Wiping Out the Druids on the Island of Anglesey

It was in this position that Suetonius took the actions that would make him a model of command and control. One of his duties was to quell the continued disquiet among the indigenous Celtic peoples and make the province a peaceful, wealth-generating part of the empire. As part of the ongoing campaign to control the Celts, Suetonius launched a campaign against their spiritual leaders, the Druids, on the Island of Anglesey in northern Wales. Although the expedition succeeded in eliminating the Druids—Suetonius had them slaughtered and their holy groves of oak trees chopped down and uprooted, in the typical Roman style of conflict resolution—the action unfortunately placed him on the western side of the island just as new trouble was breaking out in the east.

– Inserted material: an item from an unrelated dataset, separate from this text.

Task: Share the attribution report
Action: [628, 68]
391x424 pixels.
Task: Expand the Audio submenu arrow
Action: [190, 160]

At the same time Suetonius was quelling one rebellion on Anglesey, Roman bureaucrat Catus Decianus was starting another in the area of modern Norfolk. The Iceni, a tribe indigenous to the area, had been allowed to remain autonomous following an earlier failed rebellion in ad 47. Under the complaisant rule of their king, Prasutagus, the Iceni had maintained reasonably peaceful co-existence with the Romans since then, a nominally independent Celtic island surrounded by an increasingly hostile Roman sea.

The Iceni Rebellion

All that changed upon the death of Prasutagus in ad 60. Prior to his death, Prasutagus had prepared a will in which he made the Roman emperor co-heir along with his two daughters, in an apparent attempt to maintain both his family line and the Iceni’s autonomy. Whatever his motives, the attempt failed. Catus decided to utterly ignore Prasutagus’s will and change the Iceni from an independent ally to a client tribe. The Romans confiscated Iceni lands and goods, removed nobles from their lands, and ravaged the area as they saw fit. Catus levied heavy taxes against the Iceni, and private Roman financiers chose this moment to call in Iceni loans. Failure to pay the loans resulted in additional confiscation, depredation, and subjugation of the Iceni and their lands.

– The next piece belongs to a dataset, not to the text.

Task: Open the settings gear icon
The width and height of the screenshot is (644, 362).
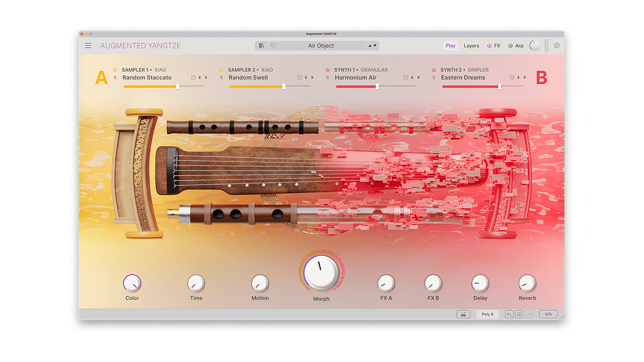Action: (x=557, y=46)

When Boudicca, now queen of the Iceni, publicly objected to Catus over his rapacious treatment of her people, he punished her in the most brutal manner possible: she was stripped naked and flogged in front of her own people while her two daughters were systematically raped by Roman soldiers.

Catus’s choice may have been motivated by Roman chauvinism and a desire to see barbarian people subjugated, by simple greed, or by a political calculation that two young women and a queen could never challenge the rule of Rome, no matter how despicable their treatment. Whatever the motivation of his choice, Catus created a large mess for Suetonius to clean up.

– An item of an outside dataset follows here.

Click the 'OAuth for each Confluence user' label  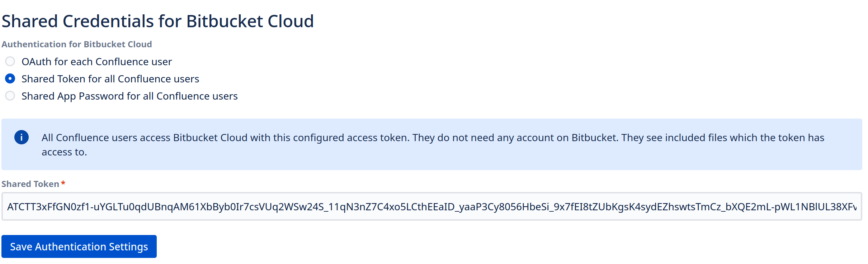97,62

The epitome oe the highly competent professional officers who led the Roman Legions in the their foreign conflicts.
Celtic Queen Boudicca, with her two daughters beside her, harangues her forces prior to battle.

Filled with understandable rage and indignation, Boudicca marshaled the Iceni and Trinovante, another grieved Celtic tribe that had suffered under Roman rule, in a campaign of retribution. Her army marched first to Camulodunum (modern-day Colchester) and massacred the civilian inhabitants there, some of whom were burned alive in the Temple of Claudius, then burned the entire city to the ground. When the commander of the nearby Legio IX Hispana was informed of the destruction of Camulodunum, he reacted by sending what forces he could to contain the rampaging Celts. The Roman column was ambushed and decimated while en route.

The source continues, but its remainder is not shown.